*WHAT NEEDS TO BE DONE*: Take the listing below and output it exactly, with no images.

*LISTED ENTRIES*:
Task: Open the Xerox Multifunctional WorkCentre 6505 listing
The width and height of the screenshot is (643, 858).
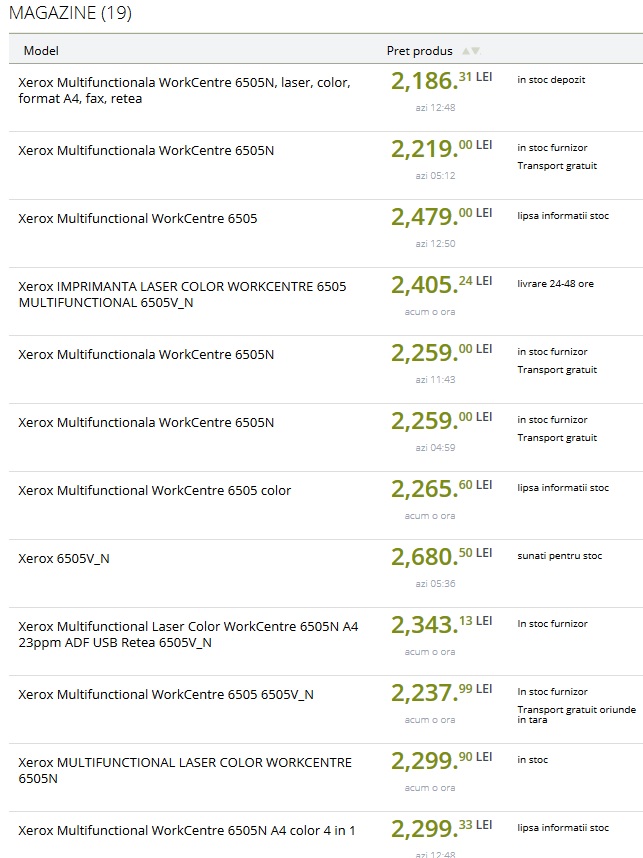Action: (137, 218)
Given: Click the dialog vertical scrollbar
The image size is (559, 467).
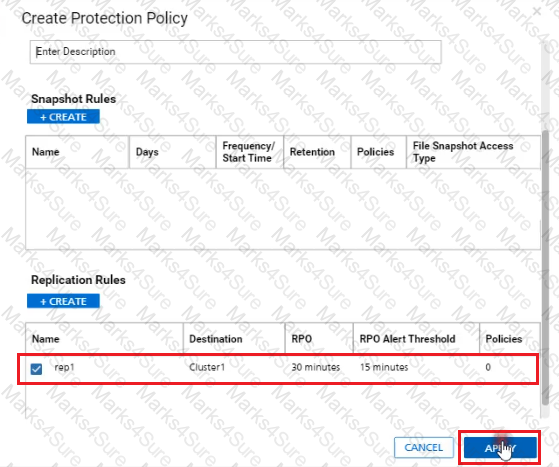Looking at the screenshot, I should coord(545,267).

*RESULT FOR THIS EXERCISE*:
Task: Open the Xerox Multifunctional WorkCentre 6505 listing
The width and height of the screenshot is (643, 858).
Action: (137, 218)
Given: Click the dialog vertical scrollbar
The image size is (559, 467).
Looking at the screenshot, I should coord(545,267).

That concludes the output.